JG Summit Holdings keeps top rating with PhilRatingsBy Paolo G. Montecillo
Philippine Daily Inquirer
In a statement, PhilRatings said its grade on JG Summit, one of the country’s most diversified conglomerates, was a reflection on the firm’s “strong liquidity, sound capitalization, very good management, and the solid market position of its core businesses.”
“It also takes into consideration the positive outlook for the domestic economy, in general, and the industries included in JGSHI’s investment portfolio, in particular,” PhilRatings said.
PhilRatings grades are based on available information and projections at the time that the rating review is ongoing.
PhilRatings cited that the JG Summit’s principal source of cash continued to be operating activities, amounting to P8.1 billion in the first half of 2012.
At the end of June this year, the group’s current debt of P42.1 billion was amply covered by total cash/cash equivalents (P29.7 billion), financial assets available-for-sale investments (P60.3 billion), and financial assets at fair value through profit or loss (P13.5 billion).

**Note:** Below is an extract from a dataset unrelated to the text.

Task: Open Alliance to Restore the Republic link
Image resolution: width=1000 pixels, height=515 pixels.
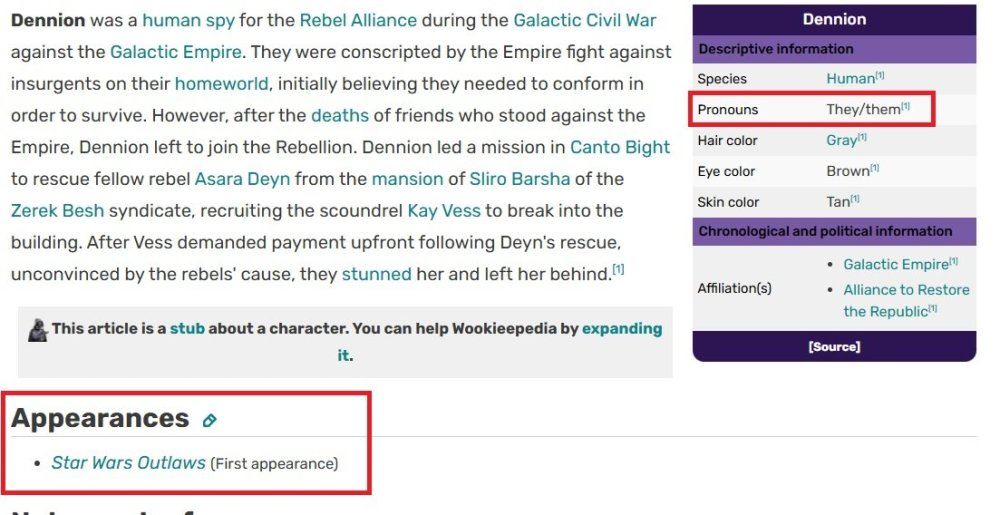Action: tap(906, 290)
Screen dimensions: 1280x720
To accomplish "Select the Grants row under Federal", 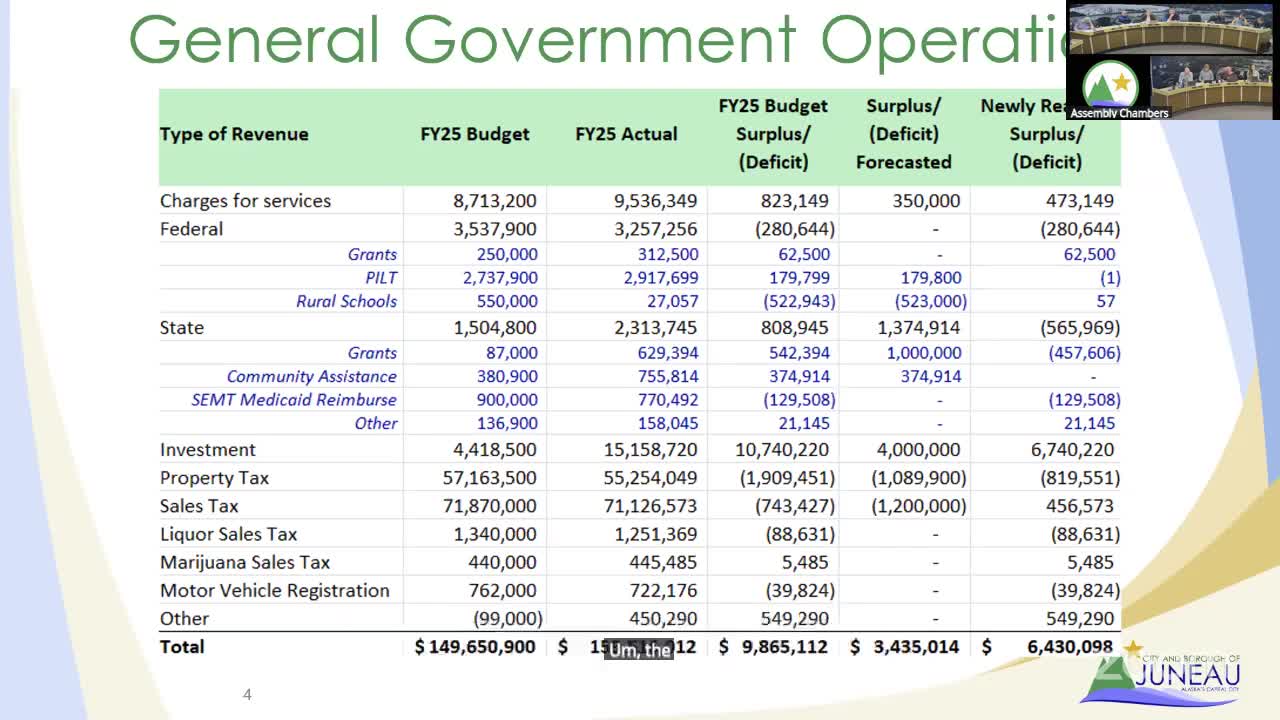I will click(x=372, y=255).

“Internally generated cash will be used to fund expansion activities, as the JG Summit Group pursues its expansion strategy,” PhilRatings said.

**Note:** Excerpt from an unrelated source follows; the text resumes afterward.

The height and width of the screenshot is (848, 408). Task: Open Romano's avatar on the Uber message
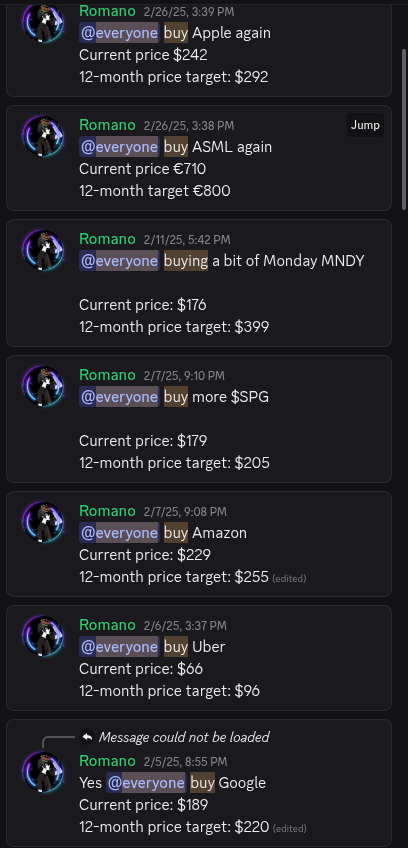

The research firm said JG Summit “has demonstrated its ability to provide direction for sustainable growth, while management has shown expertise to manage large-scale operations,” citing the success of subsidiaries like Cebu Pacific, Universal Robina Corp. (URC), and Robinsons Land.
PhilRatings said the three firms enjoyed strong positions in their respective industries.
In particular, URC’s brands have become “household names in the Philippines,” PhilRatings said. Robinsons Land, for its part, remained one of the country’s leading real estate developers in terms of revenues, number of projects, and project size.
The third jewel in the JG Summit crown, PhilRatings said, was Cebu Pacific, the leading low-cost carrier in the Philippines.
The airline remained as the preferred domestic carrier, with a market share of 46.5 percent for the first quarter 2012. “It pioneered the ‘low fare, great value’ strategy in the local aviation industry, targeting passengers who are willing to forego extras for fares that are typically lower than those offered by traditional full-service airlines,” PhilRatings pointed out.